Collected data:
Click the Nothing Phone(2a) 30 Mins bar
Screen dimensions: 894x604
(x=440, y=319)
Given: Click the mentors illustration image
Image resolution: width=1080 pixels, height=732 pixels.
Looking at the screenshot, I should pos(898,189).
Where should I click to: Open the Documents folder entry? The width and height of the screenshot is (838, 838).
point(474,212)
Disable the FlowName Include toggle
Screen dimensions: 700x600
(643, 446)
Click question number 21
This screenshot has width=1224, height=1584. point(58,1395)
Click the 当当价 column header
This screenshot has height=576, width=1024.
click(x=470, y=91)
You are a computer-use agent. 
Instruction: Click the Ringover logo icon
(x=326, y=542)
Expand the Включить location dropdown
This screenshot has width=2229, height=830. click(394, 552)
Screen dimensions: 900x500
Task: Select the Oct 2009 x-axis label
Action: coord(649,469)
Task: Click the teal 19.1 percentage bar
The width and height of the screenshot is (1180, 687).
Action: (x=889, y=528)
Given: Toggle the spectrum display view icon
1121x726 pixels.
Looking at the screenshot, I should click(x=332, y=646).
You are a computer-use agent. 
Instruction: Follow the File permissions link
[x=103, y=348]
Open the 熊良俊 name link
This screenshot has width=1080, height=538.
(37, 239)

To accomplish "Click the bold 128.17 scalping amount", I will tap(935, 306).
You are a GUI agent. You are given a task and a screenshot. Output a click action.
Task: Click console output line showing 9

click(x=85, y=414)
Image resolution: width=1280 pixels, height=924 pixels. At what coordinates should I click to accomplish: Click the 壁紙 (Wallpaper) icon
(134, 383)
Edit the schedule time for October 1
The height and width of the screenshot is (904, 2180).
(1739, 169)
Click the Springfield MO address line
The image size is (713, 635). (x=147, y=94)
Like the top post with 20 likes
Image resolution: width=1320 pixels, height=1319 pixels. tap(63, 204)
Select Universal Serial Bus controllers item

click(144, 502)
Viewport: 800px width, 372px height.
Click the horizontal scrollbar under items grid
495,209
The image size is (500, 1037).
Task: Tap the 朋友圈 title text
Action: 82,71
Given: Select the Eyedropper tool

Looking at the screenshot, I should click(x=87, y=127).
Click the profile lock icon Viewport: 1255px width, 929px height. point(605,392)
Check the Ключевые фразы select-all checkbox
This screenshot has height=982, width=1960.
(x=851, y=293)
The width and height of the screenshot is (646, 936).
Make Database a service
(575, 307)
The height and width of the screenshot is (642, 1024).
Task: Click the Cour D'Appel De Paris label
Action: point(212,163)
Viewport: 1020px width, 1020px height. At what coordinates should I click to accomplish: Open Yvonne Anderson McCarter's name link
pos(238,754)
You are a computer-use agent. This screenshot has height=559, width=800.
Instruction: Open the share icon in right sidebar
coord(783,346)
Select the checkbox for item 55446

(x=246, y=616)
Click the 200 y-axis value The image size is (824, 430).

Exercise prompt:
In the data above, start at the line that has "The width and height of the screenshot is (1180, 687).", stop after the line that has "Edit the schedule time for October 1", and print every line in between exactly as it stands.

Answer:
The width and height of the screenshot is (1180, 687).
Action: (x=889, y=528)
Given: Toggle the spectrum display view icon
1121x726 pixels.
Looking at the screenshot, I should click(x=332, y=646).
You are a computer-use agent. 
Instruction: Follow the File permissions link
[x=103, y=348]
Open the 熊良俊 name link
This screenshot has width=1080, height=538.
(37, 239)

To accomplish "Click the bold 128.17 scalping amount", I will tap(935, 306).
You are a GUI agent. You are given a task and a screenshot. Output a click action.
Task: Click console output line showing 9

click(x=85, y=414)
Image resolution: width=1280 pixels, height=924 pixels. At what coordinates should I click to accomplish: Click the 壁紙 (Wallpaper) icon
(134, 383)
Edit the schedule time for October 1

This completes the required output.